MATERNAL AND PERINATAL OUTCOMES IN GDM: A STUDY

Abstract

P. Vijaya Sheela1, R. Padmaja2, Vijayalakshmi3

BACKGROUND: India today is the diabetic capital of the world. A venous blood sugar level more than 140 mg/dl is suggestive of Gestational Diabetes mellitus (GDM) and more than 90% of these people are managed by meal plan alone. GDM tends to occur in older women with higher body mass index, higher parity, and other associated risk factor

AIMS AND OBJECTIVES: To assess the hospital prevalence of GDM, maternal and fetal outcomes in pregnancies complicated by GDM compared with non-diabetic pregnancies managed at a tertiary care unit during the study period.

MATERIALS AND METHODS: A Study was conducted at KING GEORGE HOSPITAL, Visakhapatnam, over a period of 2 years from October 2011 to October 2013. A total of 64 subjects of GDM were recruited and compared with 100 controls selected randomly that matched that matched for age, parity, BMI, who delivered in the hospital during the study period .

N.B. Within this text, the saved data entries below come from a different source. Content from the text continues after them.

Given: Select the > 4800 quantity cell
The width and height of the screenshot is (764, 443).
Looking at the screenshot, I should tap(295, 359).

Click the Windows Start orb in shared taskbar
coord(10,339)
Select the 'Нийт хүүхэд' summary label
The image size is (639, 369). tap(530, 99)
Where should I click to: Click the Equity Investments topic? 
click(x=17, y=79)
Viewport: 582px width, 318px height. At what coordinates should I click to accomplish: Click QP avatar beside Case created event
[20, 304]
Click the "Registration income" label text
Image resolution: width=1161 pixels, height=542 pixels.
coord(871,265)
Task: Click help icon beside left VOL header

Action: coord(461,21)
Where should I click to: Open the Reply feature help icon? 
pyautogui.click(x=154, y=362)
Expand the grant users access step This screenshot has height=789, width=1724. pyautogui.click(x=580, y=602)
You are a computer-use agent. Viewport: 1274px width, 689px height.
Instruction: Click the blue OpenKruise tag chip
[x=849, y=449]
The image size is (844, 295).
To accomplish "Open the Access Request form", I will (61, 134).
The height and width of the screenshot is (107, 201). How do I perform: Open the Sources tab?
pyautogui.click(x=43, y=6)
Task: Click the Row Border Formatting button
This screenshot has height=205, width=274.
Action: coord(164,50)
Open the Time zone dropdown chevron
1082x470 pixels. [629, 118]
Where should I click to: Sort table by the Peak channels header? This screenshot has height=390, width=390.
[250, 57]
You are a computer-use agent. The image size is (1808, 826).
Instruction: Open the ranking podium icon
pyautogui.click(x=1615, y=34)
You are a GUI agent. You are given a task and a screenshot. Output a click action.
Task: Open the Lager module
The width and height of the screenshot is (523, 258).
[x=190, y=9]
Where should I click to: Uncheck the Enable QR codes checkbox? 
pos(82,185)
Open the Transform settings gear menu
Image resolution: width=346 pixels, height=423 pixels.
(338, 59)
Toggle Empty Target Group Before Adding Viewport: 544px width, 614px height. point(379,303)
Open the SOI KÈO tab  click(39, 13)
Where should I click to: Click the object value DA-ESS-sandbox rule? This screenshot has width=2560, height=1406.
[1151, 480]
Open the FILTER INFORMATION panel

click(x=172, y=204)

RESULTS: Prevalence of GDM increases as the parity of the woman increases. Incidence of GDM increases as the age of the pregnant woman increases. Obesity and pre pregnancy weight act as high risk factors for the development of GDM. Patients with known risk factors are more likely to have GDM than those with risk factors. There is increased incidence of operative delivery among GDM cases compare to controls. There is increased prevalence of macrosomia, hyperbilirubinemia and hypoglycemia in GDM cases compared to controls.

CONCLUSIONS: Outcomes of pregnancy in women with GDM in this study showed significantly raised incidence of hypertensive disorders, LGA Neonates, macrosomia and NICU admissions for more than 24hrs compared to non-diabetic mothers who delivered in the hospital.